The second issue is whether the trial court erred in allowing the Thomases to proceed against both Grove and See in a consolidated trial. The plaintiffs first contend that joinder of the two claims was proper under Trial Rule 19(A)(1). That provision provides that "[a] person who is subject to service of process shall be joined as a party in the action if in his absence complete relief cannot be accorded among those already present." Their argument continues that because of the proximity in time of the accidents and the similarity of the injuries and their cause it would be very difficult to apportion damages between the two defendants. Thus, they conclude, complete relief cannot be accorded the plaintiffs without joinder of both defendants. We cannot agree that both defendants are needed for just adjudication of this matter. Difficulty in apportioning damages between the two defendants does not mean that complete relief cannot be granted. The plaintiffs have not shown that they will be unable to get all the relief to which they are entitled. They have merely speculated about the possibility of inconsistent verdicts. Such speculation is not sufficient to satisfy the requirements of Trial Rule 19(A). Joinder is not mandatory in this situation.
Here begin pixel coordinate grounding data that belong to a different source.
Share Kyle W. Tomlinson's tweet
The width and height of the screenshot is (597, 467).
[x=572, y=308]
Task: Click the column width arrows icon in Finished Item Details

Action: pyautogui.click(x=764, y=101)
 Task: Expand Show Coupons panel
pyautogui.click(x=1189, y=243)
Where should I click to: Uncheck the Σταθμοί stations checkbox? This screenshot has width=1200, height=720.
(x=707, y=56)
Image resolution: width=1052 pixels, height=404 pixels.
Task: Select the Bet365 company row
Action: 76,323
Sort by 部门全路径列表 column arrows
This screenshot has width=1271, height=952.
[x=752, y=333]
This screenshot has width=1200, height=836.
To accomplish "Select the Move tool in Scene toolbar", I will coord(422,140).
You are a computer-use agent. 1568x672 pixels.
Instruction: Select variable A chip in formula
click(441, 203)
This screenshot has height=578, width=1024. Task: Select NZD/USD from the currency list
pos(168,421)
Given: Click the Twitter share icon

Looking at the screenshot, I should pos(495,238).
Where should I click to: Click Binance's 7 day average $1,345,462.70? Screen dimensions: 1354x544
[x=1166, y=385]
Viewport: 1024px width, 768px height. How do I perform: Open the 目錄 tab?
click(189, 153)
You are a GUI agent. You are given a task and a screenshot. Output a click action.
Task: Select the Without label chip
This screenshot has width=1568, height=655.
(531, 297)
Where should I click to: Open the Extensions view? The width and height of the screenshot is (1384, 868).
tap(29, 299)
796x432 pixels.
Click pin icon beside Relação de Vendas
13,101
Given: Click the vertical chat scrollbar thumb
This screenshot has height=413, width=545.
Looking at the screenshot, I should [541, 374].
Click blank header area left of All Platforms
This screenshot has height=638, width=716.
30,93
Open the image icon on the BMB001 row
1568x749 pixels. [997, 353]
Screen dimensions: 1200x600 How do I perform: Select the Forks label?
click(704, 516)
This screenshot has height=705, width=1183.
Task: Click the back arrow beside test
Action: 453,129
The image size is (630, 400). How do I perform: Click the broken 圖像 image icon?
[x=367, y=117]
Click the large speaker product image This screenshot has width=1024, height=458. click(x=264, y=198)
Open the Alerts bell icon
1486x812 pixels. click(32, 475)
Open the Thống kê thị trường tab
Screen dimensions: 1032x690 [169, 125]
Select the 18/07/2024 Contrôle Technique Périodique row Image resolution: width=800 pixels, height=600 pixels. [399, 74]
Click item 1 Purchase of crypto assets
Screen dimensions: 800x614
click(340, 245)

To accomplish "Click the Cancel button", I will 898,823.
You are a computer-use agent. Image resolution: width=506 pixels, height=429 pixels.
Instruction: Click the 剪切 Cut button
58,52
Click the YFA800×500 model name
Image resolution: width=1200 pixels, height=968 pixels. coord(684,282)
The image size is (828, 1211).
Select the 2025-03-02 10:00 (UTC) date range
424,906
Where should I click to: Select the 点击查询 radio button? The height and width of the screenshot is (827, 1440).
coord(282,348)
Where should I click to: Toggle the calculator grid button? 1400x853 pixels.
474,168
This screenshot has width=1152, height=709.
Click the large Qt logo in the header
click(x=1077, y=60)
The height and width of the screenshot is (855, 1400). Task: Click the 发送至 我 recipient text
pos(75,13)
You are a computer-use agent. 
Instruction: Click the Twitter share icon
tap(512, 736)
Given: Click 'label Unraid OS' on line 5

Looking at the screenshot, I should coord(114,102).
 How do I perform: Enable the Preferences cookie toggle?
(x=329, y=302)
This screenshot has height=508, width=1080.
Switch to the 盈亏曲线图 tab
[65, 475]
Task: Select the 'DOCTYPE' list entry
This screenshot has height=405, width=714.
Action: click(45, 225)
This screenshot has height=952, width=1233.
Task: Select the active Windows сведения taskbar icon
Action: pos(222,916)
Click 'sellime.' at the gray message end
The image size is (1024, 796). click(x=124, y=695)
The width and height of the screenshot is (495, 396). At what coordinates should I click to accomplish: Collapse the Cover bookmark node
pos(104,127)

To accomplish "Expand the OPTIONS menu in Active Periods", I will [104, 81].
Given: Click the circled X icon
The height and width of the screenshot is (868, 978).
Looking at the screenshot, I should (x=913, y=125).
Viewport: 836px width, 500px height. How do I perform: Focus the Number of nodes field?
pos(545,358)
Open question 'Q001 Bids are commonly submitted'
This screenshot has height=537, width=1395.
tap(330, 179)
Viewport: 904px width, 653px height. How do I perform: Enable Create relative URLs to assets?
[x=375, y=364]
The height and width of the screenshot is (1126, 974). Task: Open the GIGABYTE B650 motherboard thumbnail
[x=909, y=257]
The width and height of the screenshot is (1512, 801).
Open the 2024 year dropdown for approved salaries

The plaintiffs further contend that even if joinder was not mandatory under Trial Rule 19, it was permitted under Trial Rule 20. Trial Rule 20(A)(2) provides:

All persons may be joined in one [1] action as defendants if there is asserted against them jointly, severally, or in the alternative, any right to relief in respect of, or arising out of, the same transaction, occurrence, or series of transactions or occurrences and if any question of law or fact common to all defendants will arise in the action.

The test for determining whether the two causes of action arose out of the same transaction or occurrence is the logical relationship test. See Middelkamp v. Hanewich, (1977) 173 Ind. App. 571, 364 N.E.2d 1024 (discussing the language of Trial Rule 13(A)). There was no logical relationship between the two accidents that gave rise to this litigation. The accidents were totally unrelated and independent of each other; they occurred seven hours apart in different counties. Injury to the same person is not, standing alone, sufficient to satisfy the logical relationship test. The present case must be distinguished from situations where there are joint tortfeasors or where there are independent tortfeasors whose concurrent wrongful acts cause injuries. In those situations permissive joinder may be proper. In the present situation, however, the plaintiffs' right to relief against each defendant does not arise out of "the same transaction, occurrence, or series of transactions or occurrences," and permissive joinder is not appropriate. The trial court erred in allowing the plaintiffs to join claims against both defendants in one action.

Affirmed in part and reversed in part.

CONOVER and MILLER, JJ., concur.

NOTES

[1] If preferred venue cannot be established in subdivisions (1) through (9) of Trial Rule 75(A), the plaintiff may commence suit in the county in which he resides pursuant to Trial Rule 75(A)(10). However, subdivision (10) is not applicable where the other subdivisions fix venue.